[Saved data entries]
☆ ☆ ☆
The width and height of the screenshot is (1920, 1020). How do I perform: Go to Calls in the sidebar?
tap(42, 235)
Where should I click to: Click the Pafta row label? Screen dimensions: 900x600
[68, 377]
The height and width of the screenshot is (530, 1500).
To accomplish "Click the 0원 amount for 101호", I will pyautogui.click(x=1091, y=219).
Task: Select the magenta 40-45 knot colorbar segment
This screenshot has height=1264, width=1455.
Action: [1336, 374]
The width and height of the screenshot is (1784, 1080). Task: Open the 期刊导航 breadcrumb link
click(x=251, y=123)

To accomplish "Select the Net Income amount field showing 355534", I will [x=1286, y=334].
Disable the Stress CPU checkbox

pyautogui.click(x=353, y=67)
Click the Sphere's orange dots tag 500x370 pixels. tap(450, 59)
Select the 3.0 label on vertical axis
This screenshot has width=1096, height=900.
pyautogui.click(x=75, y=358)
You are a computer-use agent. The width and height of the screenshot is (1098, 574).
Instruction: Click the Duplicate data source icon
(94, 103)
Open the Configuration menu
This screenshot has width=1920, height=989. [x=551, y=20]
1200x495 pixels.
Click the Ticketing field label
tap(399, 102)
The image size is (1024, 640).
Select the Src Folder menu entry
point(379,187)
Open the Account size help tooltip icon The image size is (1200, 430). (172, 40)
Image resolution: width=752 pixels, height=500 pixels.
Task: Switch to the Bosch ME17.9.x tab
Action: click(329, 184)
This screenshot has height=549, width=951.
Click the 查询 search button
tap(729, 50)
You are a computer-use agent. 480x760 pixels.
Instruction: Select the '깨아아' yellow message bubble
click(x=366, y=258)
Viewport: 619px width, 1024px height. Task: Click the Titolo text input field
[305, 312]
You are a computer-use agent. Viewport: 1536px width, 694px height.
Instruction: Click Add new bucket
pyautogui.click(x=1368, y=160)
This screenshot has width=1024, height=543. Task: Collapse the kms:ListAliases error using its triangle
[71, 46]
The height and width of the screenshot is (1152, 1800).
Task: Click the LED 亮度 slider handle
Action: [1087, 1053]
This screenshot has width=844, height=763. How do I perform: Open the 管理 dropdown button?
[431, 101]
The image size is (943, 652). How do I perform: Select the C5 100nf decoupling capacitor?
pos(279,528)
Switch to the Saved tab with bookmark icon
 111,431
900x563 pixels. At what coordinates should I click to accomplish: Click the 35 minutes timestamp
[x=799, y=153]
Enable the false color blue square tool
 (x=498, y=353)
☆ ☆ ☆
TASK TO CARRY OUT → Within the records, filter for lines that contain the word "computer" and show each one.

EXERCISE ANSWER →
You are a computer-use agent. The width and height of the screenshot is (1098, 574).
You are a computer-use agent. 480x760 pixels.
You are a computer-use agent. Viewport: 1536px width, 694px height.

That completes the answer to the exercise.